On raconte que Rabbi Sim’ha Zissel Ziv de Kelem s’était imposé de ne jamais se mettre en colère sans revêtir au préalable un habit spécialement réservé à cet effet… Le machguia’h Rabbi Eliahou Lopian a affirmé quant à lui n’avoir jamais puni ses enfants ou qui que ce soit d’autre au moment de la faute, de peur que son reproche ne soit encore empreint de colère. Il attendait donc d’être certain d’avoir banni tout ressentiment envers le fauteur, et alors seulement, il le réprimandait.
Goûter le levain et le miel
Toujours à ce sujet, le Roch Yéchiva de « Porat Yossef », Rabbi Yéhouda Tsadka, avait l’habitude d’expliquer le verset « Car nulle espèce de levain ni de miel ne doit fumer, comme combustion » (Vayikra 2, 11) en rapport avec le trait de caractère de la colère. Ainsi, il disait : le « levain » fait allusion à un visage courroucé, à un air revêche.
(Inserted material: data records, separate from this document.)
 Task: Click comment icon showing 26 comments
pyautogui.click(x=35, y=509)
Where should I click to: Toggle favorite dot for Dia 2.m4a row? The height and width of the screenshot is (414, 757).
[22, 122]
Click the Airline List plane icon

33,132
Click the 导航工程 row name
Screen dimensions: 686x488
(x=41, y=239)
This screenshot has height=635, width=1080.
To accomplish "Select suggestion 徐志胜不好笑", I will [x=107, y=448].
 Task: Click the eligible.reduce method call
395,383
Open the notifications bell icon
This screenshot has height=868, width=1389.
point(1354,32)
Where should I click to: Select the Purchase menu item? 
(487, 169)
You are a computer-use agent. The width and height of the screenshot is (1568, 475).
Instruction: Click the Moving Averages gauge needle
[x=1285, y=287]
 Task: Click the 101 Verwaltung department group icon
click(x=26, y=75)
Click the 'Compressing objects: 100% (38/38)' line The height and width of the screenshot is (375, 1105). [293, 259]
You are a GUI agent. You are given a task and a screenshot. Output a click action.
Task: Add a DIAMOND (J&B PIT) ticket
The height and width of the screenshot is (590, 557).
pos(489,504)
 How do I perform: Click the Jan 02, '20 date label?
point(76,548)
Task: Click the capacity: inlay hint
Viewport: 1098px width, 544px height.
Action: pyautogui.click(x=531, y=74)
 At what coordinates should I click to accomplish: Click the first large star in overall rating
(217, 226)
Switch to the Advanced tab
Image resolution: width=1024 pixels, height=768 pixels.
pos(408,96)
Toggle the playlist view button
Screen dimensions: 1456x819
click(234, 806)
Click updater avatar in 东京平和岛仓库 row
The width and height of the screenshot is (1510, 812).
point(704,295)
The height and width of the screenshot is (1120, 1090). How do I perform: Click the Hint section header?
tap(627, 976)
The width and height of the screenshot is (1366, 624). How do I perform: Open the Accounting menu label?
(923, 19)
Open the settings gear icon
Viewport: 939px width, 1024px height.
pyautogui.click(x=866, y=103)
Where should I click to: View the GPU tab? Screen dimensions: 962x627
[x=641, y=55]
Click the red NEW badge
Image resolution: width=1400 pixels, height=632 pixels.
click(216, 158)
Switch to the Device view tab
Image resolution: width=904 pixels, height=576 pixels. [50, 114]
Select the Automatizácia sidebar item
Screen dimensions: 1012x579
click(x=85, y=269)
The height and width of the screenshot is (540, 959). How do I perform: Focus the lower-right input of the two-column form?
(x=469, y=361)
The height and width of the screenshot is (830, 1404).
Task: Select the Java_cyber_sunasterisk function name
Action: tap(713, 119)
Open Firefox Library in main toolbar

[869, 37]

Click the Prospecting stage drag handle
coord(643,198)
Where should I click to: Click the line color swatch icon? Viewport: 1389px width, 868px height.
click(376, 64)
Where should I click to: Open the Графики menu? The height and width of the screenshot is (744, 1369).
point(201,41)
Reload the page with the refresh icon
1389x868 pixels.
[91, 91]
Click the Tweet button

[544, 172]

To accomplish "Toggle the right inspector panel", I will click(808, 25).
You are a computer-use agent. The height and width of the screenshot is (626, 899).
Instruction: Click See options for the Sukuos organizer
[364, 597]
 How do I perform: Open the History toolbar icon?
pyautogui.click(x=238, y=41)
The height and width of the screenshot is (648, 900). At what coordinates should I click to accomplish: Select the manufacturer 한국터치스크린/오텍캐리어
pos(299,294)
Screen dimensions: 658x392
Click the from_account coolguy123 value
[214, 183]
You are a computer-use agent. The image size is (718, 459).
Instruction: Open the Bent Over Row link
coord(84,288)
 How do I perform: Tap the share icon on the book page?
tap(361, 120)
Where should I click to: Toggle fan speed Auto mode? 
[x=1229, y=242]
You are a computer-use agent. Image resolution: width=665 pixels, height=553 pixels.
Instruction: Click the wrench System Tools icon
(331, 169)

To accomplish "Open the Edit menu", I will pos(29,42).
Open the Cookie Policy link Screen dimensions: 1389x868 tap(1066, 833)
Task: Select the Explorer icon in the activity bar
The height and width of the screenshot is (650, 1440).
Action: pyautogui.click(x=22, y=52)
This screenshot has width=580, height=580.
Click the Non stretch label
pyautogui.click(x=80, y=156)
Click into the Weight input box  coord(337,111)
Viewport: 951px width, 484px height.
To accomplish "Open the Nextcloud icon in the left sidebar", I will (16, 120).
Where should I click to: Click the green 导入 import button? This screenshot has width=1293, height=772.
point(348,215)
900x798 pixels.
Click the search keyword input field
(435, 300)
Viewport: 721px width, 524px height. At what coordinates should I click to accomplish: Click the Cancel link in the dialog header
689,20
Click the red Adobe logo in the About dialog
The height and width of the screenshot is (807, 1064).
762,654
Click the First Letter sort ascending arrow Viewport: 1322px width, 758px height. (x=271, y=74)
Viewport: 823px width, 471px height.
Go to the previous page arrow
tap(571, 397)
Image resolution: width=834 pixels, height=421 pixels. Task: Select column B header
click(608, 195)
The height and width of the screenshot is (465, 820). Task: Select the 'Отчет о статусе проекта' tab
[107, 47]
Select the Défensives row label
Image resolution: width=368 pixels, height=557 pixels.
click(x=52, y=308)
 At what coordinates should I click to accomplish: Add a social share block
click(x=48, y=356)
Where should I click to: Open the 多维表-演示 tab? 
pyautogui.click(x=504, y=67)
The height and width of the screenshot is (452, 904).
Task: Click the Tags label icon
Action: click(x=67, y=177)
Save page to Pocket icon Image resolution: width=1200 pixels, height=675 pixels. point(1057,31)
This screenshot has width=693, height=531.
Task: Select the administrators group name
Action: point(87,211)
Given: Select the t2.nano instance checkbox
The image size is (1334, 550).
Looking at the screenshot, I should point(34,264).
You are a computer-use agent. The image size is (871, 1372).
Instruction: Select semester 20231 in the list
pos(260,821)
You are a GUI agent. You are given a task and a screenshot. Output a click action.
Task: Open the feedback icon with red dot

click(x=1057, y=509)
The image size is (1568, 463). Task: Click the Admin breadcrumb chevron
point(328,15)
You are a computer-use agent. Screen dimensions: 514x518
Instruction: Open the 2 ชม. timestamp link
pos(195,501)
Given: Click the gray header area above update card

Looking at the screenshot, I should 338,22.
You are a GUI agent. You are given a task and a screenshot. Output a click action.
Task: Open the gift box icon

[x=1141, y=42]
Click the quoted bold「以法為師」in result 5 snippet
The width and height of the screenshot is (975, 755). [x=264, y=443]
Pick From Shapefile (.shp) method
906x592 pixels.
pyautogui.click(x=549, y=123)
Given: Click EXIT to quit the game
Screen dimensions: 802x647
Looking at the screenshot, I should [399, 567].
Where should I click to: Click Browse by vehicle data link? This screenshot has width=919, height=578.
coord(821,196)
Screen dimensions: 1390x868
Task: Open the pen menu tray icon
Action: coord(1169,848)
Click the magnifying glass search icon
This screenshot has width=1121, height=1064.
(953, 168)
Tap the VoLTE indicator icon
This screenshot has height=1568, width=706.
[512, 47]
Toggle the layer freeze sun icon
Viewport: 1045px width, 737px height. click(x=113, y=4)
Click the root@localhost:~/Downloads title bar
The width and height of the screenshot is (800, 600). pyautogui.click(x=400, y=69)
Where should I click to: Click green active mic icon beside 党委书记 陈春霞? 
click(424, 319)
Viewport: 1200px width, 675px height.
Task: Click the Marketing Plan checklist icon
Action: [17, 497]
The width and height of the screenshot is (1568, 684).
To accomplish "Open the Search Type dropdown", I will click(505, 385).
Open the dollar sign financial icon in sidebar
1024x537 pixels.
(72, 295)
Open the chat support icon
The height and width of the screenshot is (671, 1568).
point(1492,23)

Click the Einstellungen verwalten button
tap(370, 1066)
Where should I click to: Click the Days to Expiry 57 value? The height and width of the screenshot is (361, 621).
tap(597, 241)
Le « miel » est quant à lui évocateur de douceur et de plaisir.
Ainsi, quiconque désire atteindre la perfection doit s’inspirer du levain et prendre un air fâché au bon moment, c’est-à-dire par exemple lorsqu’il se heurte à des fauteurs. Mais il doit également savoir afficher une mine rieuse et parler avec douceur à ceux qui accomplissent la volonté du Créateur. En revanche, à propos d’un individu qui correspondrait à l’image de « tout levain », c’est-à-dire qui serait toujours contrarié et courroucé, même envers ceux qui observent la Torah et les mitsvot, ou alors qui serait entièrement « miel », agirait avec douceur même avec ceux qui délaissent la voie de Hachem, le texte dit « il ne doit pas fumer, comme combustion, en l’honneur de Hachem. »
GARDE TA LANGUE
Nous éliminons trois mille accusateurs
Réduire de dix mots par jour nos paroles interdites revient à s’abstenir de plus de trois mille mots par an. Or de même que dans l’étude de la Torah chaque mot constitue une mitsva en soi, chaque parole interdite est une faute à part entière. Mais chaque faute entraîne la création d’un ange accusateur. Ainsi, en combattant notre mauvais penchant et en supprimant trois mille paroles interdites, nous éliminons trois mille accusateurs et créons des défenseurs à la place, ainsi qu’il est dit : « quand on s’abstient de commettre une faute, on reçoit la même récompense que si l’on avait accompli une mitsva. »
A LA LUMIERE DE LA PARACHAH
Extrait de l’enseignement du gaon et tsadik Rabbi David ‘Hanania Pinto chelita
La faute que Yom Kippour ne rachète pas
« Les enfants de Gad et de Reouven vinrent et dirent : si nous avons trouvé grâce à tes yeux, que ce pays soit donné en part à tes serviteurs. Ne nous fais pas traverser le Jourdain. Et Moché dit aux enfants de Gad et de Reouven : est-ce que vos frères partiront en guerre et vous resterez installés ici ? »
C’est très étonnant : Pourquoi Moché n’a-t-il pas laissé les enfants de Gad et de Réouven lui dire immédiatement ce qu’ils demandaient, mais les a-t-il interrompus en commençant à les admonester ? Peut-il venir à l’esprit qu’ils ne voulaient pas entrer en Erets Israël, mais souhaitaient au contraire se révolter contre Hachem de la même façon que leurs ancêtres s’étaient révoltés ?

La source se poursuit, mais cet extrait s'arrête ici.